» EXERCISE DESCRIPTION:
In the listing, starting at the first line and ending at the line that contains "[1085, 645]", rename "header" to "top bar" and reproduce those lines with no other change.

» Dataset excerpt:
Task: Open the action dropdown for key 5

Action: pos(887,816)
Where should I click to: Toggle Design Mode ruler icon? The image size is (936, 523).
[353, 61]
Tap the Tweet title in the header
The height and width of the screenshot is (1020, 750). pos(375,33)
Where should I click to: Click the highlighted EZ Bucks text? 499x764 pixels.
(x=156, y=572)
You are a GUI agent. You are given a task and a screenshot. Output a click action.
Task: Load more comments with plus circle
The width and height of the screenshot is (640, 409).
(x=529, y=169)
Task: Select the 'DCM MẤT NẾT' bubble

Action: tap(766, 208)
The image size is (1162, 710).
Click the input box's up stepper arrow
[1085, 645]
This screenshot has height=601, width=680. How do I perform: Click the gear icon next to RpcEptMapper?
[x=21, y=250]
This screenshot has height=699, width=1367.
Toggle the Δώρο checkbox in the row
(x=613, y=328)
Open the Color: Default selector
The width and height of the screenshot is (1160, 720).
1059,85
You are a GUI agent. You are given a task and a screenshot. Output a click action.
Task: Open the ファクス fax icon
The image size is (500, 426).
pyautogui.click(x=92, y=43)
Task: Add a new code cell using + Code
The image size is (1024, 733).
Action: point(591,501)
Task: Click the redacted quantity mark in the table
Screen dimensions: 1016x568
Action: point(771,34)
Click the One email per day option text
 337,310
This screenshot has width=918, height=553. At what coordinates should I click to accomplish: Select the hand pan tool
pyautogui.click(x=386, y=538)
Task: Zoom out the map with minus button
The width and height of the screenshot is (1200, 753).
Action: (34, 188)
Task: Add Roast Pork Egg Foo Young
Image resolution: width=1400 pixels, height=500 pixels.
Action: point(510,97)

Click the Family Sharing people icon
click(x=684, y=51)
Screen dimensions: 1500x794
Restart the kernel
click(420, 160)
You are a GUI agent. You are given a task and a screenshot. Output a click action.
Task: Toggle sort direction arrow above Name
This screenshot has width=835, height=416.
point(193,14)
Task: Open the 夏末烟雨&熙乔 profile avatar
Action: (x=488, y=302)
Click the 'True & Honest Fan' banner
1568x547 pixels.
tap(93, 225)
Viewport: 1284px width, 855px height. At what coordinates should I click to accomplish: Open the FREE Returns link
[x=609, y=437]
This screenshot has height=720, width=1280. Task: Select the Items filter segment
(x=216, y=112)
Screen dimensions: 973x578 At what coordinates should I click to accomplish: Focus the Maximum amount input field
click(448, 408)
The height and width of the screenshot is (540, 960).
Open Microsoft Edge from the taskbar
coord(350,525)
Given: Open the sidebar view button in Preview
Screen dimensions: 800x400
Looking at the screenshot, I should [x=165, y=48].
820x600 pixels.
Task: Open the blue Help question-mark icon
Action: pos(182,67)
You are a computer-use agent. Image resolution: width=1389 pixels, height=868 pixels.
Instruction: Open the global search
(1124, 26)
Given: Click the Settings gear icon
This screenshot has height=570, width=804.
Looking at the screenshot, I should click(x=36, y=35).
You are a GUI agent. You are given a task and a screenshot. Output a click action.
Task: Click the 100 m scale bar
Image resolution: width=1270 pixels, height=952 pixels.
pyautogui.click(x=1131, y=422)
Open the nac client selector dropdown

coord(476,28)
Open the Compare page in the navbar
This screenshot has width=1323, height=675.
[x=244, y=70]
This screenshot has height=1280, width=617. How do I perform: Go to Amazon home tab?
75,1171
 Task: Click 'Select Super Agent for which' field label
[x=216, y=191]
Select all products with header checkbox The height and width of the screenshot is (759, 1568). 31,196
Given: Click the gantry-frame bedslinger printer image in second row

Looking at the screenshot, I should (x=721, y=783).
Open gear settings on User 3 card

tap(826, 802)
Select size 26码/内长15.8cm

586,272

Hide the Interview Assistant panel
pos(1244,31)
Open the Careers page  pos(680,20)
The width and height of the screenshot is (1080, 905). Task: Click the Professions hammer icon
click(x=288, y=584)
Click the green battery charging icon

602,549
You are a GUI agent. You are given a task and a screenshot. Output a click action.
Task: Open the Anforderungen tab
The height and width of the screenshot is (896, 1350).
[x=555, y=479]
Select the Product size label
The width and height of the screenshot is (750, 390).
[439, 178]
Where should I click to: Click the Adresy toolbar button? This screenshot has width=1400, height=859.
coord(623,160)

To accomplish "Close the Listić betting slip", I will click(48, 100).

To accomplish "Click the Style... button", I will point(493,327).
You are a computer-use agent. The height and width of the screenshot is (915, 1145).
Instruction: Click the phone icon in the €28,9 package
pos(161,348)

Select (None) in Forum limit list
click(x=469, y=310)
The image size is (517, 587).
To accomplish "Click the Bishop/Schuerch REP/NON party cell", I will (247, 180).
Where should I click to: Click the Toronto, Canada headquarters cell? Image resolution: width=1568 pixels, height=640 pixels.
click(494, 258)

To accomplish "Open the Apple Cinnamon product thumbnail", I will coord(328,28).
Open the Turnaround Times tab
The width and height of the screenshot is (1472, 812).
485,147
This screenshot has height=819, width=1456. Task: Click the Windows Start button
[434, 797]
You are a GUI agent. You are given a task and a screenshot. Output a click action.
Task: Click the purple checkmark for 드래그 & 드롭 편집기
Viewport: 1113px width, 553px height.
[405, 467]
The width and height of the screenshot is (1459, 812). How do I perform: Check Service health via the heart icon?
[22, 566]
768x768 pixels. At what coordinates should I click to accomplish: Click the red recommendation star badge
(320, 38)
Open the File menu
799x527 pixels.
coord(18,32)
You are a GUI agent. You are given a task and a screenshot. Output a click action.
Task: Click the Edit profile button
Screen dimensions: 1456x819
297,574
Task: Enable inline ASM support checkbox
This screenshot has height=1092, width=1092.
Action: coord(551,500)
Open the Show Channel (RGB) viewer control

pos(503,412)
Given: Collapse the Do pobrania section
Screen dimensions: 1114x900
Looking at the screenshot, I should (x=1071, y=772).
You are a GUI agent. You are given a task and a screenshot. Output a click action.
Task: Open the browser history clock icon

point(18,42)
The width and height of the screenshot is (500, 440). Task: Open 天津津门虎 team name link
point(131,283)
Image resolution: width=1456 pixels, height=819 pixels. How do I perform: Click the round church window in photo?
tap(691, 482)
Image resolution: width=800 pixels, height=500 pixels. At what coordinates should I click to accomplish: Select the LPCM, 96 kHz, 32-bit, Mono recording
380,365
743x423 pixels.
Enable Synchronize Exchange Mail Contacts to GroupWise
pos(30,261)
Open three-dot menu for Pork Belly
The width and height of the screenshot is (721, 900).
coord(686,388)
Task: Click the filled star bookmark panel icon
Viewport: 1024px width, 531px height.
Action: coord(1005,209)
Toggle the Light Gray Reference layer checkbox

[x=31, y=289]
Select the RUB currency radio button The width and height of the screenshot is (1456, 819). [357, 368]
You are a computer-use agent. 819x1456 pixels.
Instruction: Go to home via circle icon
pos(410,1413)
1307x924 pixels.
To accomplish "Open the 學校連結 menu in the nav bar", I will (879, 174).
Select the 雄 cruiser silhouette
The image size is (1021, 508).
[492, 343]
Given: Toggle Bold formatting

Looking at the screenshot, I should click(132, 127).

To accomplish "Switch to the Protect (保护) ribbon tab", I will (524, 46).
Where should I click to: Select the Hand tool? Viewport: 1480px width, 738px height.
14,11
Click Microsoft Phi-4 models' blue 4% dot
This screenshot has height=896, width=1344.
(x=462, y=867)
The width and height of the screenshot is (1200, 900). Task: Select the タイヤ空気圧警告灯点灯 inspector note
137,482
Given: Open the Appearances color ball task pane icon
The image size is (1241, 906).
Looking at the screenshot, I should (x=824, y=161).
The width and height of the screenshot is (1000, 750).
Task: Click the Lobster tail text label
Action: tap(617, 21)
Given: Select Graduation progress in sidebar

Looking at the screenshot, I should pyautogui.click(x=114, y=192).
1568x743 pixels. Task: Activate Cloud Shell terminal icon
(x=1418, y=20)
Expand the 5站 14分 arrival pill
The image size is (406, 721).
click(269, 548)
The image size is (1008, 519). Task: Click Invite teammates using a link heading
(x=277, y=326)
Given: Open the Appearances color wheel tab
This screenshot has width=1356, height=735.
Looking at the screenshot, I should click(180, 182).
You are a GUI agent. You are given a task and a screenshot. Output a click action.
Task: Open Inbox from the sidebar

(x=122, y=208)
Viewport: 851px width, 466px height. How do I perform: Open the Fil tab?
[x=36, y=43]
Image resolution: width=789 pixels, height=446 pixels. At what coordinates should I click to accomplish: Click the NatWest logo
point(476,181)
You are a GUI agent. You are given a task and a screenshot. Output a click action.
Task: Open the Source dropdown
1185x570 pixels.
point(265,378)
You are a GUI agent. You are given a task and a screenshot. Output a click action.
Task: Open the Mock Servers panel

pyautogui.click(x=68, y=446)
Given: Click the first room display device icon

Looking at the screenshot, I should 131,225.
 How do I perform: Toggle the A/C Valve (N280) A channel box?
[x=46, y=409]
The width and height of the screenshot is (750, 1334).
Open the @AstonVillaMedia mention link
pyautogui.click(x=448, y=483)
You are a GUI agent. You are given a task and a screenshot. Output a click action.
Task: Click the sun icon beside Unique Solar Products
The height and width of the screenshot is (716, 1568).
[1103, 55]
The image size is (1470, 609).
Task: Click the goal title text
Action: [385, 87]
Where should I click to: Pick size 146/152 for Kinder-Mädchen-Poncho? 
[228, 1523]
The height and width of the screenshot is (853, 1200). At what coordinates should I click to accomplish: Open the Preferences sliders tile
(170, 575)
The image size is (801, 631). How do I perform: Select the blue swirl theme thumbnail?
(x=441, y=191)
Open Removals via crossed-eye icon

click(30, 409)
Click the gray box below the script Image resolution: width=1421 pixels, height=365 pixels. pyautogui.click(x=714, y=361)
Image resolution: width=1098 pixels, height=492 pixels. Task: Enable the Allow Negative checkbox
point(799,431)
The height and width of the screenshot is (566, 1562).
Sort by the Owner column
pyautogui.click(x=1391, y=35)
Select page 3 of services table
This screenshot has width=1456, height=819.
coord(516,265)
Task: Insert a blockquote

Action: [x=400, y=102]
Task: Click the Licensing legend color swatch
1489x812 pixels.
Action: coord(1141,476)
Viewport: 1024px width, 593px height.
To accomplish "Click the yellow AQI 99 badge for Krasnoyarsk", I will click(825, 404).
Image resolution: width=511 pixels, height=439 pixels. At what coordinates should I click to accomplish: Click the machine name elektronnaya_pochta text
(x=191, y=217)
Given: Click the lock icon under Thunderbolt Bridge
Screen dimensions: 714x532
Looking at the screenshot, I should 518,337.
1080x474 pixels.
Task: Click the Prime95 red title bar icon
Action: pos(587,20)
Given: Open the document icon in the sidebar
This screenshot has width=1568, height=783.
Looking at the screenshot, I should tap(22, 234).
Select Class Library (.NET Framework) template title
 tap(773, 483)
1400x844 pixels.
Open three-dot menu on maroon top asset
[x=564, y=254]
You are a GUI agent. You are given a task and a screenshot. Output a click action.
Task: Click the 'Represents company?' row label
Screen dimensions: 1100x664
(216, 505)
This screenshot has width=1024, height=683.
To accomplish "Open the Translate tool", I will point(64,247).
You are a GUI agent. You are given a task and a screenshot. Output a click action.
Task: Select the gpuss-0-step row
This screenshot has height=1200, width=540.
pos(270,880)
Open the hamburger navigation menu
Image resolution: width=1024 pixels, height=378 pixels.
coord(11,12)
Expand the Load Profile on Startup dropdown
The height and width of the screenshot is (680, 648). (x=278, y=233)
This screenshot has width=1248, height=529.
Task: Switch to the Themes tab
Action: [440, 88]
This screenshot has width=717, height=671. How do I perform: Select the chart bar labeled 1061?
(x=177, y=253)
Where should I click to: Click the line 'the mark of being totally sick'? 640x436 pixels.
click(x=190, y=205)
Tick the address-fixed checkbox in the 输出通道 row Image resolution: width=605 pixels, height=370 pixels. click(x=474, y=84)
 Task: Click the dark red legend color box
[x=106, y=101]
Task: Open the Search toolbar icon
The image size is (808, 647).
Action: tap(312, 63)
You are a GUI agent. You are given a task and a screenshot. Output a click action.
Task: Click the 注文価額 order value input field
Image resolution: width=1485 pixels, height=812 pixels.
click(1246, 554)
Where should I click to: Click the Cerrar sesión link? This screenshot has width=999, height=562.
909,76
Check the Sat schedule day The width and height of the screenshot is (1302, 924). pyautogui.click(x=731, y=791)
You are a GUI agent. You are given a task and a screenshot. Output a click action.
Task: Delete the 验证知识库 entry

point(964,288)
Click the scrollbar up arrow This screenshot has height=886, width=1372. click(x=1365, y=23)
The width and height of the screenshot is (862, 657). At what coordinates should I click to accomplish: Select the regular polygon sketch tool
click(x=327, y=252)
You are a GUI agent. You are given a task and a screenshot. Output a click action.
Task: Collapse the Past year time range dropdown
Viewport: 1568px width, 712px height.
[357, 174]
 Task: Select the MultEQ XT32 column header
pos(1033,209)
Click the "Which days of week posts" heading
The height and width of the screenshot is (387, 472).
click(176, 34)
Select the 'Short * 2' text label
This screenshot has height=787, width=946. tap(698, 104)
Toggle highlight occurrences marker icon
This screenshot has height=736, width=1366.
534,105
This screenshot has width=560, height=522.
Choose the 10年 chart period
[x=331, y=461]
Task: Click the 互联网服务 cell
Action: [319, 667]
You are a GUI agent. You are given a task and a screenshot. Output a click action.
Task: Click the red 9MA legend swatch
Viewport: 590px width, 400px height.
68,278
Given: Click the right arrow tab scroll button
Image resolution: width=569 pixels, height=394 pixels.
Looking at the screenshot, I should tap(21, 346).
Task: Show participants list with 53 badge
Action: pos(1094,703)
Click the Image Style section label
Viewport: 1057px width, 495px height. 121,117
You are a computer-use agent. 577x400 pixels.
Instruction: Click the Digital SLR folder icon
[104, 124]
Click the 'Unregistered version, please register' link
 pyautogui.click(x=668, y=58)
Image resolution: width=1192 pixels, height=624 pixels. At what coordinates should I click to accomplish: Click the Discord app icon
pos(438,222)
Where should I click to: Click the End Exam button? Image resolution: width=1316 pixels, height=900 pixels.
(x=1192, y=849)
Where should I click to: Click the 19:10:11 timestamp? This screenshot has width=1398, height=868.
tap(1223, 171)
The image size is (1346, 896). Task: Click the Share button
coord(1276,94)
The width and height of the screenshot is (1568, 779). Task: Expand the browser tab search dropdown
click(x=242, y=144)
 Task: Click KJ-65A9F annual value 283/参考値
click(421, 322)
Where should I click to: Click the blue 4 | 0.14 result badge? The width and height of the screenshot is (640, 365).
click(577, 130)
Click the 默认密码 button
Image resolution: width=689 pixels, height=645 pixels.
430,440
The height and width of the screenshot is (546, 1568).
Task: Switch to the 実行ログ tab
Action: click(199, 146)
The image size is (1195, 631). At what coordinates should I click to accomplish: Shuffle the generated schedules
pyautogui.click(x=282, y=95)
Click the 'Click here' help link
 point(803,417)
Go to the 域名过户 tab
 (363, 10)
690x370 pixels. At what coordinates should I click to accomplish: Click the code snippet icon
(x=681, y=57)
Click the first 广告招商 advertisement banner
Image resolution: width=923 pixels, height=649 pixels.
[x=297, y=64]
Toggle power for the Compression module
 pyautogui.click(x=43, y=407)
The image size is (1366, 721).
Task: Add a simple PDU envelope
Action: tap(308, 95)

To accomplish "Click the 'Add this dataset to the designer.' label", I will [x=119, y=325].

» TASK ANSWER:
Task: Open the action dropdown for key 5

Action: pos(887,816)
Where should I click to: Toggle Design Mode ruler icon? The image size is (936, 523).
[353, 61]
Tap the Tweet title in the top bar
The height and width of the screenshot is (1020, 750). pos(375,33)
Where should I click to: Click the highlighted EZ Bucks text? 499x764 pixels.
(x=156, y=572)
You are a GUI agent. You are given a task and a screenshot. Output a click action.
Task: Load more comments with plus circle
The width and height of the screenshot is (640, 409).
(x=529, y=169)
Task: Select the 'DCM MẤT NẾT' bubble

Action: tap(766, 208)
The image size is (1162, 710).
Click the input box's up stepper arrow
[1085, 645]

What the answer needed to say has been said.